A psicose é um transtorno mental caracterizado pela perda de contato com a realidade, capaz de alterar a forma como uma pessoa interpreta o mundo ao seu redor. Mas você já ouviu falar em psicose induzida por inteligência artificial? Embora o termo ainda não represente um diagnóstico médico oficial, psiquiatras vêm sinalizando casos documentados de pessoas que desenvolveram comportamentos delirantes após criar vínculos intensos com chatbots como ChatGPT, Gemini e outros assistentes de IA. Em alguns relatos, a tecnologia passou a ocupar um papel inesperado e perigoso de terapeuta e parceiro romântico.
O que é a psicose de IA?
O uso frequente de chatbots de inteligência artificial alterou a maneira como milhões de pessoas buscam informações, estudam e lidam com suas próprias questões emocionais. Hoje, essas ferramentas são usadas para pedir conselhos, conversar sobre problemas pessoais ou buscar conforto em momentos difíceis. Mas o grande problema começa quando essa interação passa a substituir relações humanas ou reforçar pensamentos distorcidos.
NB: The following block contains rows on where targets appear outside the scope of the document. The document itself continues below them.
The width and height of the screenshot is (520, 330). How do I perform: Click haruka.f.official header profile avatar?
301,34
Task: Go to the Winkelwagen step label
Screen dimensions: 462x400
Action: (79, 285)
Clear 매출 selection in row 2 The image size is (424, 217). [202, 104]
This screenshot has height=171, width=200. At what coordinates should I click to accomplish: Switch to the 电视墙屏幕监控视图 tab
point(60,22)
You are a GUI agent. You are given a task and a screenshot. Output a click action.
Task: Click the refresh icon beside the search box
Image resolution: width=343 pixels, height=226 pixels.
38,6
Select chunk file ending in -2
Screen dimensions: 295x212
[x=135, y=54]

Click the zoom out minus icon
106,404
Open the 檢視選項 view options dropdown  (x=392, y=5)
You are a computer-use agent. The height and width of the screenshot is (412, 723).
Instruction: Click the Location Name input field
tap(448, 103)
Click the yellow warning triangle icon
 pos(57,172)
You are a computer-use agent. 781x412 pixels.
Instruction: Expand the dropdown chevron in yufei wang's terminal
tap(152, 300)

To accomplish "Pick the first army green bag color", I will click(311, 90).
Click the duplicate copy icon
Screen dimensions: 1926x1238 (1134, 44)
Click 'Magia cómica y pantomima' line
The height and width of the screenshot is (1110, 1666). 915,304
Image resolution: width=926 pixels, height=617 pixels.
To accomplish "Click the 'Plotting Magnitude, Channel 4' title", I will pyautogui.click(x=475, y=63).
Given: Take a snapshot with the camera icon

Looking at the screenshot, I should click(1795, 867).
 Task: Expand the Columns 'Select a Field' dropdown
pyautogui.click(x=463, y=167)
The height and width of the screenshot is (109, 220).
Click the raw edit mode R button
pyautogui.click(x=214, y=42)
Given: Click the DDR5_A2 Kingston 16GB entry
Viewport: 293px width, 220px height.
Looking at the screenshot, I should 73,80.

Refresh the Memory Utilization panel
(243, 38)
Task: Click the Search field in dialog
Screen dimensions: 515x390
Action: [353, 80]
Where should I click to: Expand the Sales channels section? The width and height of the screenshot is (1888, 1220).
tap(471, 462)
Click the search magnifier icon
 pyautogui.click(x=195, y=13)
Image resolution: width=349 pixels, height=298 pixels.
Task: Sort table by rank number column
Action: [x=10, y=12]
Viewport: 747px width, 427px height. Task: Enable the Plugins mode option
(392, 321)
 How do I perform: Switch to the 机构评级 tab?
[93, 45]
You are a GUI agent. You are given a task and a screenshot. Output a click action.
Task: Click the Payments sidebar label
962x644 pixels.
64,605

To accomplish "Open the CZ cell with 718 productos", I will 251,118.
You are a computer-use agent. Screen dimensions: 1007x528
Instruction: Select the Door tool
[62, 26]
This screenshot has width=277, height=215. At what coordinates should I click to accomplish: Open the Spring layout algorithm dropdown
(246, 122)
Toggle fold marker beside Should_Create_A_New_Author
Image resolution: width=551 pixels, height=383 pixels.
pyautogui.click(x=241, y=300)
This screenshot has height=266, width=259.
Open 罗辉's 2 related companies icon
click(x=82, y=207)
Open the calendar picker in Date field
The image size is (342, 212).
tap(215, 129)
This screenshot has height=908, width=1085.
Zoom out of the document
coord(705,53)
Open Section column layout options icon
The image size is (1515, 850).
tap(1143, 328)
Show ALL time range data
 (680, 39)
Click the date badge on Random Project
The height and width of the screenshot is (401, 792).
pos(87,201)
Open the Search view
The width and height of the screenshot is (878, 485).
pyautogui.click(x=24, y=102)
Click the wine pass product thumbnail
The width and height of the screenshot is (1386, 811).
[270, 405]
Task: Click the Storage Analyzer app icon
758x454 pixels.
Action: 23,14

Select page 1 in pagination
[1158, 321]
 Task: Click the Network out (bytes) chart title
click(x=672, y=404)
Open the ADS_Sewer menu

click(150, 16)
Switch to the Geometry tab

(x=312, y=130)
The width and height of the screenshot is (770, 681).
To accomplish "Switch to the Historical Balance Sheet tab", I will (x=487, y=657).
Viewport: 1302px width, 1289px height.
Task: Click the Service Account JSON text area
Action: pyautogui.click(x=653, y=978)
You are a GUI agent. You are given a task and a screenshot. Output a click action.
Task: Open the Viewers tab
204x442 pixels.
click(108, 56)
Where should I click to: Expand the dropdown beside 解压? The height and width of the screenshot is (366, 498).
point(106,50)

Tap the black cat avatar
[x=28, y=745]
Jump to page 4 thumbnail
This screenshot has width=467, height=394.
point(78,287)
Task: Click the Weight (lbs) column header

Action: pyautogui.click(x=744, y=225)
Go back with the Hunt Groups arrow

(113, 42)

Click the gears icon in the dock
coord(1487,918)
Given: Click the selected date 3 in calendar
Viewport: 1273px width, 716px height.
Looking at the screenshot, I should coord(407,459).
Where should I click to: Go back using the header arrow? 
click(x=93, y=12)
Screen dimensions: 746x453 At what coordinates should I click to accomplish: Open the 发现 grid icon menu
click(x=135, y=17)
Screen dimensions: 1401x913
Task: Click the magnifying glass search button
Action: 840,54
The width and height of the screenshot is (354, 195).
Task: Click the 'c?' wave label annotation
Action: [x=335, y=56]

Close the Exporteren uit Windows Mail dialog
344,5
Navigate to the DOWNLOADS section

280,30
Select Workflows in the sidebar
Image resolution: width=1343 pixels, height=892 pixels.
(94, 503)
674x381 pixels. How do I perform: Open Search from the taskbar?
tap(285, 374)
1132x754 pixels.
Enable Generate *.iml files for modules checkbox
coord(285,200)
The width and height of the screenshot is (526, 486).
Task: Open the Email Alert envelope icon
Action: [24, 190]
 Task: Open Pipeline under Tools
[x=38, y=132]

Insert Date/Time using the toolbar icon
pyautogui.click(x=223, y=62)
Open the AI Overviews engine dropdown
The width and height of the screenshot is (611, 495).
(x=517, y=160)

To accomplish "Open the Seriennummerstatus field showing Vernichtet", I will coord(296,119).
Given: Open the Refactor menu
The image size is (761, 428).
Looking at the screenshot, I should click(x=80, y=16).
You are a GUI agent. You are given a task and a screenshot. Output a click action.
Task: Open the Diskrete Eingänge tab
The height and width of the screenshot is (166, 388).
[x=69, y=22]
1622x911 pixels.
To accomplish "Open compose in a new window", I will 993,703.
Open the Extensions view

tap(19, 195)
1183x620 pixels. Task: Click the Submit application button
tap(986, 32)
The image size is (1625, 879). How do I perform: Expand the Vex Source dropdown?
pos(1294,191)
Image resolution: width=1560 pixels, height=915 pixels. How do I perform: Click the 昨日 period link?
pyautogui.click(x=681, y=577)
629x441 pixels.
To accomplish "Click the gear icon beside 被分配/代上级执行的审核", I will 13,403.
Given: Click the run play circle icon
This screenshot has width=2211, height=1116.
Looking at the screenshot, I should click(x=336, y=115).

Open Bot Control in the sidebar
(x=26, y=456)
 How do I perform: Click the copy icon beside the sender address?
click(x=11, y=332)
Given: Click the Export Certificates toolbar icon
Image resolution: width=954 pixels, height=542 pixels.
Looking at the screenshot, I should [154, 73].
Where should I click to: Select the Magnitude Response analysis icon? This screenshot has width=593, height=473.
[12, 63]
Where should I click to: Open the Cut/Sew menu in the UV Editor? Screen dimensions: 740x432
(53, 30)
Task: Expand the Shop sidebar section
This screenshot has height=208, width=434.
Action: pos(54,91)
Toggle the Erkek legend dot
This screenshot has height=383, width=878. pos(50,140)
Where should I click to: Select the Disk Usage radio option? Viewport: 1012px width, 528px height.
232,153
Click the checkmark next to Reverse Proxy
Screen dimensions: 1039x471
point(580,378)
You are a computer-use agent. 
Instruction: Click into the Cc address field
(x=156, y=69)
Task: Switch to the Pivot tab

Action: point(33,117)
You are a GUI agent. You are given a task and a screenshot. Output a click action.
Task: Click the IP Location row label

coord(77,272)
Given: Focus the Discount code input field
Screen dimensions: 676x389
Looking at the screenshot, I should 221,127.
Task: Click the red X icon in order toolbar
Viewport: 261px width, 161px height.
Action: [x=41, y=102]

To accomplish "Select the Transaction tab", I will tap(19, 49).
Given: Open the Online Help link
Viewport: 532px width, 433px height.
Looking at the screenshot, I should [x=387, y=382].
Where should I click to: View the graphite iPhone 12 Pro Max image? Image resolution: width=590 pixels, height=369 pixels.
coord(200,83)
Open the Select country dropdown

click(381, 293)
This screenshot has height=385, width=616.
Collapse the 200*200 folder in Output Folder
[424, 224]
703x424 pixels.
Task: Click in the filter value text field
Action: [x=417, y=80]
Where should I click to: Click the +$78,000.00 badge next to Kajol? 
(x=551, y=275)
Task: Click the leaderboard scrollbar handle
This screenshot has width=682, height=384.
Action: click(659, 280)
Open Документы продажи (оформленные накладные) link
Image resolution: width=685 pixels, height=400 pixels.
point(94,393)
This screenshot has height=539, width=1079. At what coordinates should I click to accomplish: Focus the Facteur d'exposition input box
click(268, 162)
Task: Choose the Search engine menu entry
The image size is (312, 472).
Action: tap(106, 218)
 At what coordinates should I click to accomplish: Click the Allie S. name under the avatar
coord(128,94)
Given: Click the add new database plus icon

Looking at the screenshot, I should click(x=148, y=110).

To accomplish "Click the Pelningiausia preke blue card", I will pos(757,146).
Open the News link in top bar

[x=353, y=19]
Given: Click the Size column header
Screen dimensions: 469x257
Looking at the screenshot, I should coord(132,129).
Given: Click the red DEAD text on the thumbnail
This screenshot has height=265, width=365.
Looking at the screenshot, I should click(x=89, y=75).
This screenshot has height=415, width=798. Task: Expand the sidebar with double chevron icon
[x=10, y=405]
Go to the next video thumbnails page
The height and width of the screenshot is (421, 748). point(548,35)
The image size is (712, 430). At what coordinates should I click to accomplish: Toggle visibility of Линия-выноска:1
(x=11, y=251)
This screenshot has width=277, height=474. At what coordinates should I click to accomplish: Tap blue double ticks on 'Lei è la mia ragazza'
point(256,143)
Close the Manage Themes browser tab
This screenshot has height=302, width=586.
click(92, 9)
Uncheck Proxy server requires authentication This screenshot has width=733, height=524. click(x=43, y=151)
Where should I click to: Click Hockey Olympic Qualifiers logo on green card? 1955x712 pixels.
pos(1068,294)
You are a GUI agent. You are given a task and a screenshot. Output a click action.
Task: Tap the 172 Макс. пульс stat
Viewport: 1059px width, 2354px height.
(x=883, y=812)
Segundo especialistas, o que vem sendo chamado de "psicose de IA" descreve situações em que pessoas vulneráveis acabam mergulhando em delírios alimentados pelas respostas dos chatbots. Ou seja, ao invés de questionar ou incentivar a busca por ajuda profissional, esses sistemas acompanham o rumo da conversa, validando interpretações e mantendo o diálogo ativo.
Casos relatados nos Estados Unidos mostram usuários que passaram a acreditar que possuíam uma missão especial, desenvolveram relações afetivas com a inteligência artificial ou enxergaram o chatbot como um guia espiritual ou terapeuta. Em comum, essas histórias envolvem pessoas que já apresentavam fatores de vulnerabilidade psicológica e encontraram na IA um ambiente que reforçava suas convicções.
No entanto, é preciso ter cuidado: especialistas ressaltam que a inteligência artificial não "causa" a psicose sozinha. O problema surge quando ela interage com indivíduos predispostos ou que já apresentam transtornos mentais, funcionando como um elemento que amplia pensamentos delirantes.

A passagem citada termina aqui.